In nearly every industry, the base of a strong customer or prospect interaction exists within the relationship. But how can businesses create a lasting relationship when the individuals they are trying to connect with are under constant bombardment from other outside information and requests?
One answer is a technique called social selling. Between Twitter, Facebook and LinkedIn, potential new clients and customers alike are everywhere online – and so should your business. Prospects today don’t want to be approached through a traditional “cold call.” They want businesses they deal with to possess an understanding of what they need and who they are. Fortunately, social media platforms can help with this.
So how does a small business improve on social selling, and how do you implement a social selling strategy? Here are a few easy tips to help your business jumpstart its social selling program.
Know Your Prospects
A business’ job when it comes to social selling is to have an understanding of the individuals you’re targeting in as many ways as possible. Perhaps you grew up in the same city or went to the same college. These small bits of information make initial engagement stronger and can act as the foundation for a lasting relationship.
Social media platforms can serve an integral role when investing the background of a potential new client, but it’s important to keep the strengths and weakness of each platform in mind. While LinkedIn works wonderfully for finding common connections and school and work history data, the platform often suffers in failing to have the most up-to-date information. However, Twitter is typically used throughout the day for posting information as up-to-date and varied as what the user had for lunch to future career moves.
With social selling, it’s important to find the delicate balance between having too much or too little information about clients and customers.

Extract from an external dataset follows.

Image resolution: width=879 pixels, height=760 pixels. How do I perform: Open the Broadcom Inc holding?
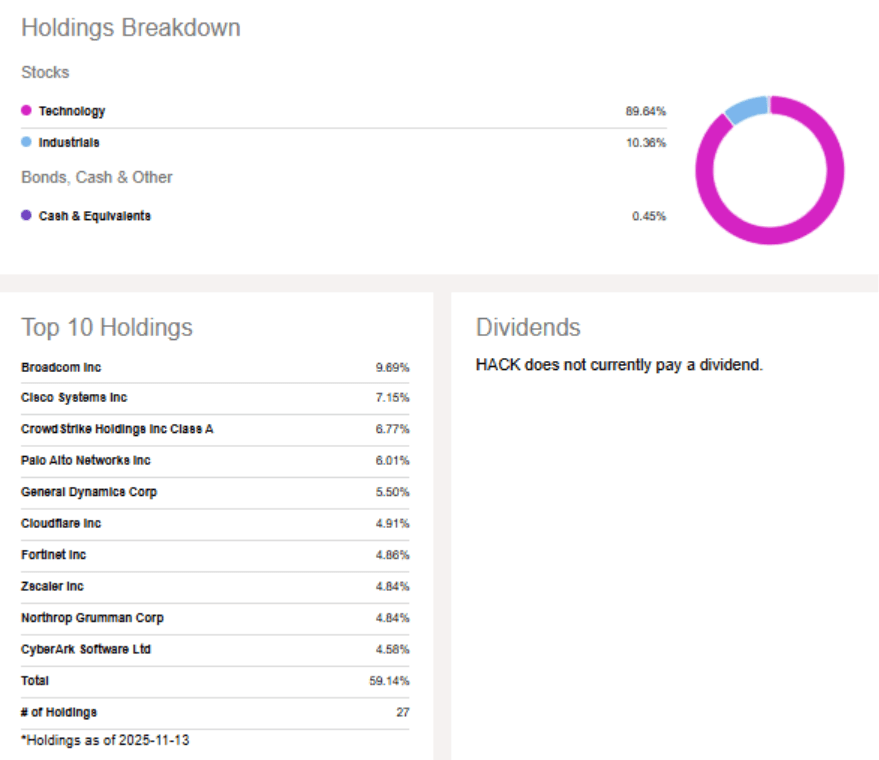click(x=61, y=368)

Researching where a potential client went to school is fine, but knowing whom he or she took to prom is probably not. No one wants to feel like they’re being stalked, especially by a stranger. Instead, find logical points to bond over and effortless ways to naturally bring them up in conversation. Noticing you both went to same college may serve as an easier introduction than the fact you both like to sing Madonna at karaoke.
Let Them Know You
When implementing a social selling strategy, it’s important that customers know that you understand where they are coming from, and that you want them to know you better, as well. It’s easy to forget that both sides of a sales exchange are regular people when working in a transaction only industry.

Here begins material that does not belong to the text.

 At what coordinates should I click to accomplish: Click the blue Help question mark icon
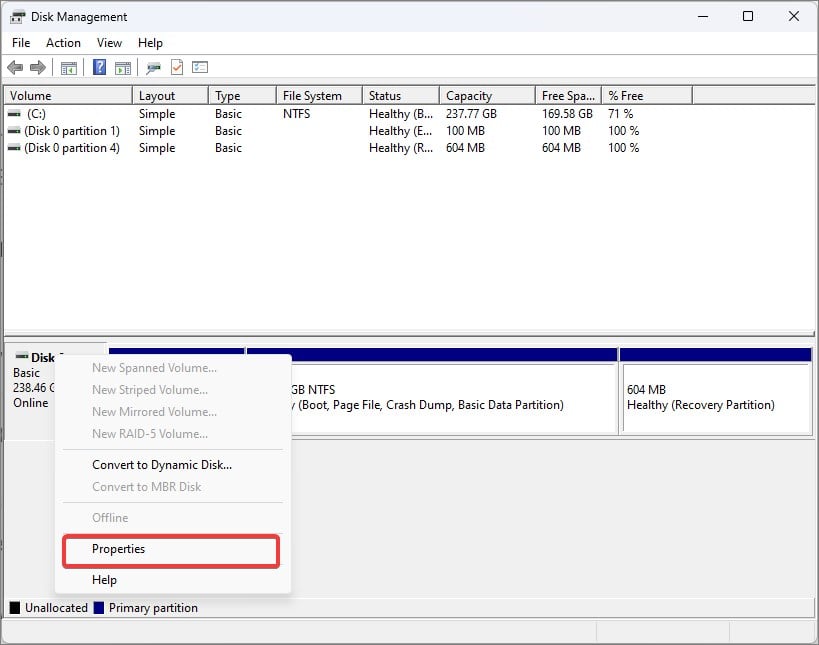tap(100, 68)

When utilizing social selling as a business, you need an active online presence, one where you interact with difference groups thoughtfully so you can gain a better understanding of the different digital communities. Social profiles provide clients and prospects a way to become more familiar with you from afar, which helps to build trust and show them who you are as an individual, outside of business interactions. Most importantly, it makes the person on the other end of the email exchange or phone more willing to engage with you as an individual rather than as the face of your business.
Analyze and Organize
Gathering tiny tidbits about clients won’t do much good without a system in place to analyze and organize the data. Like every type of data, insights derived from social media can only impact your business when you have a level of interpretation and understanding behind them.

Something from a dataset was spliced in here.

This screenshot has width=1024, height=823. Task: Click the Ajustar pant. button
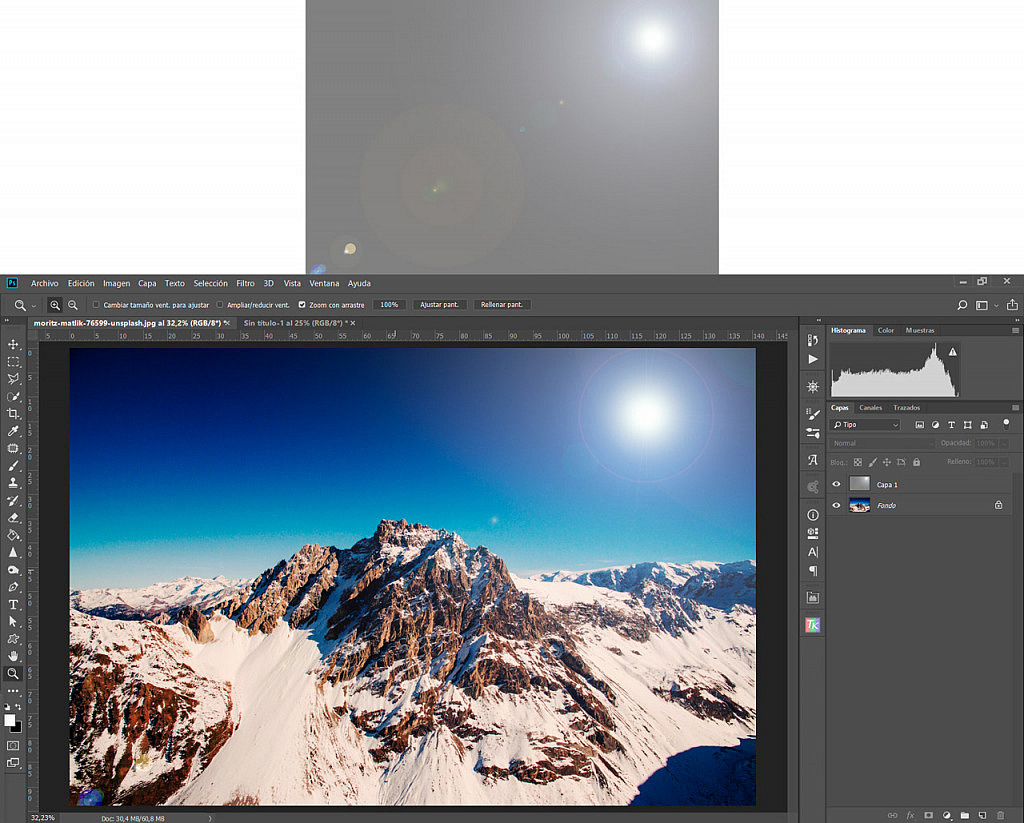pos(439,304)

Social media tools like TweetDeck and Facebook analytics can help you segment social streams to keep new, up-to-the-second information organized, while also creating a timeline to track data. Once you have the data sorted, it’s time to analyze. Do you have enough of a foundation to generate a warm outreach, or is it better to wait until you’ve gained more information about an individual and begin to feel like you can establish a more meaningful rapport? Understanding whether you need to gather more data is vitally important, since an unprepared initial contact might ruin what could have been a potentially advantageous relationship with just a little more planning.